Recently three of Steve Jobs' old business cards were sold for $US10,500. Ironically this happened as Apple spearheads a push towards the use of e-cards which could effectively make hard-copy business cards obsolete.

The fact traditional business cards can sell for such a premium on the collectors' market proves they still have currency. But they still endure as a useful business device, too.

"While there's a place for electronic networking and e-cards, the role of the physical business card seems set to stay."
James Rose, Newsmodo freelance journalist

AN EARLY BEGINNING

Business cards as we know them today had their genesis in China around 500 years ago. They were used then as notifications of an impending visit, which may have been business or personal, much as an email, text message or telephone calls might be used today.
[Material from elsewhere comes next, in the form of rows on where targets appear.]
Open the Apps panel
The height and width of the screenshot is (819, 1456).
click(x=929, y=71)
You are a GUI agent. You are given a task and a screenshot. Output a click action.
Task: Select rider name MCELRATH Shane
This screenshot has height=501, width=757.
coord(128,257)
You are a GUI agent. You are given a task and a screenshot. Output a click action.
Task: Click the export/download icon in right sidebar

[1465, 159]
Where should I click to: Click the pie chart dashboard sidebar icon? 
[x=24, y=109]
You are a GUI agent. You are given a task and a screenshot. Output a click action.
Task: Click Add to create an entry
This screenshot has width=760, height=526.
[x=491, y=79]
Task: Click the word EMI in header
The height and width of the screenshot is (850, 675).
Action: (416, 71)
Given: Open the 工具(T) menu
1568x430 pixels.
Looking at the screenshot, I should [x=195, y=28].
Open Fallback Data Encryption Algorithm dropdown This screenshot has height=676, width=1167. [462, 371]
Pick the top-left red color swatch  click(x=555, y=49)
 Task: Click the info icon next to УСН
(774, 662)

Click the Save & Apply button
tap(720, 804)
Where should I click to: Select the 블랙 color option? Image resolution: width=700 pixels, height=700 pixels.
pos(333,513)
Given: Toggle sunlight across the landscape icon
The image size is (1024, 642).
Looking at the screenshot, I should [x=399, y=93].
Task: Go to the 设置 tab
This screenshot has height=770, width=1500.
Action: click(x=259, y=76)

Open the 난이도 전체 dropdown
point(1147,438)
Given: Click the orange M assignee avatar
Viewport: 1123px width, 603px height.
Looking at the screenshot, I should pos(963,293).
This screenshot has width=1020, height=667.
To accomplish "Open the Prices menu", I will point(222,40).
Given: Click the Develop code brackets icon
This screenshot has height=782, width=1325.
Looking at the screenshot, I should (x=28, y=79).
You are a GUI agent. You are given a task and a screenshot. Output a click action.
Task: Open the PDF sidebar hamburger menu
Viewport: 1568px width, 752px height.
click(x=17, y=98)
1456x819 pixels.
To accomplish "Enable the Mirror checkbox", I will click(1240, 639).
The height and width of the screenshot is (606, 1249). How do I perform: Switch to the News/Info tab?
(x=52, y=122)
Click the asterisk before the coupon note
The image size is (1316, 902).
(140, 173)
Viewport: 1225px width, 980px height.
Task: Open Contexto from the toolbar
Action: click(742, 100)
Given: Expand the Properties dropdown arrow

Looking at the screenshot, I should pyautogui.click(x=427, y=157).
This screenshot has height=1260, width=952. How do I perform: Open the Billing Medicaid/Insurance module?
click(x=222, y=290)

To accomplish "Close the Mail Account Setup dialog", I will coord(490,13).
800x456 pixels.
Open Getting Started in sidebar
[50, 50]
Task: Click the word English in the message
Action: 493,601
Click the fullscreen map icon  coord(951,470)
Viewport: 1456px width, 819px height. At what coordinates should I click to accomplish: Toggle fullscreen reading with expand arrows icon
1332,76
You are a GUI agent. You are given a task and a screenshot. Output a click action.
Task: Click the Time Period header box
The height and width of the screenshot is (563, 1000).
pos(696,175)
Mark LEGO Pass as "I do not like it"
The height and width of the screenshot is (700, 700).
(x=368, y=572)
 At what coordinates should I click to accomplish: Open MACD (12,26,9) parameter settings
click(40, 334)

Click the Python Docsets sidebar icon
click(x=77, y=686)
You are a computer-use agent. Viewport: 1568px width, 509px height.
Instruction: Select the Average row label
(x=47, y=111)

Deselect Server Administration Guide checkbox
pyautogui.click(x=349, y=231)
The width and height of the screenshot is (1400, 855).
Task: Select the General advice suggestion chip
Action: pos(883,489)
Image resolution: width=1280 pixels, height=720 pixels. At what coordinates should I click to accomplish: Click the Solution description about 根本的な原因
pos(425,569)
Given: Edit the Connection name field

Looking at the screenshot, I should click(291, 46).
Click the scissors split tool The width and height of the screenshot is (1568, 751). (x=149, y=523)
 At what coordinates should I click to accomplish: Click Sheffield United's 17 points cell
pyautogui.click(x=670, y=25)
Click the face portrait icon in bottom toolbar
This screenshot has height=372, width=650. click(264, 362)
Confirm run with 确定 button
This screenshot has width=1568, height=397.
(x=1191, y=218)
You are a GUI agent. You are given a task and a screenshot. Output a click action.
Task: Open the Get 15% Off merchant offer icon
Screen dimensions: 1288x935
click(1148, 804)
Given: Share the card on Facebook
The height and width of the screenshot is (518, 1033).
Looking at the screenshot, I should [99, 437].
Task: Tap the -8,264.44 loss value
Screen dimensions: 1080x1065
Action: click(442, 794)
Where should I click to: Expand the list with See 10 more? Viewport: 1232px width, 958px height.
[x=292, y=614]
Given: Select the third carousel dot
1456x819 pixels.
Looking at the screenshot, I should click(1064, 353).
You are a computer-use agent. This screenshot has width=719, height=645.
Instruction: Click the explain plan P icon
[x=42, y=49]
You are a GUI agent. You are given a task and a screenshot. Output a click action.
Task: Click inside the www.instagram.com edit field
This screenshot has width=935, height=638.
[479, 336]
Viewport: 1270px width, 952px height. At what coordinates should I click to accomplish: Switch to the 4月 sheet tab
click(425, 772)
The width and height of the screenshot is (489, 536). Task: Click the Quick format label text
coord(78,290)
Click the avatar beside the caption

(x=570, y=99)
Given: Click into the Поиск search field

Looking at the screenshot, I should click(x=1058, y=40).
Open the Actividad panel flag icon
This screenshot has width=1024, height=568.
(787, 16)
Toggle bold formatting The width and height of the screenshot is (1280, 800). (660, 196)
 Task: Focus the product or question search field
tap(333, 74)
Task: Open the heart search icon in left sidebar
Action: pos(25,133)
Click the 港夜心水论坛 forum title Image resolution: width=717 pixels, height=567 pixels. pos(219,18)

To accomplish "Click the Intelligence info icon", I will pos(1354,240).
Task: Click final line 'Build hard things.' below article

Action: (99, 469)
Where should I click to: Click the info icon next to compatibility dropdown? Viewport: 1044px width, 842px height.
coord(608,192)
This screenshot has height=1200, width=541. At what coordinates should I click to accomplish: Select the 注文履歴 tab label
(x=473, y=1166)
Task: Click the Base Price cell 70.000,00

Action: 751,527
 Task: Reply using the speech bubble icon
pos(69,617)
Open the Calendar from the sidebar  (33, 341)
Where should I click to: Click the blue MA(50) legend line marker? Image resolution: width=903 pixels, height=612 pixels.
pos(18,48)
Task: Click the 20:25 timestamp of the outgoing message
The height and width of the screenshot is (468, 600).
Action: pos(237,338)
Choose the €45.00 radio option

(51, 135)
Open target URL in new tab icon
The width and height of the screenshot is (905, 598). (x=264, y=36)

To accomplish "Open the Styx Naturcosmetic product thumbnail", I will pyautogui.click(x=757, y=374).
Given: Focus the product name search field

Western traders likewise embraced the idea and used them more to enhance trading relations across the globe and to maintain something of a presence, even though they might be located thousands of miles away and many months across the seas.

Three central protocols for engaging with others you want to do business with in Asia:

  • Use handwritten notes
  • Know how to present and receive business cards
  • Communicate on personal stationery

Those early efforts were quite rudimentary in design and fairly thinly dispersed. It probably wasn't until post-World War II and the innovations in mass printing that cards became widespread and individual touches became possible.

In the West the boom in trade with Japan and the rest of Asia, especially from the 1960s onwards, bolstered the use of the business card.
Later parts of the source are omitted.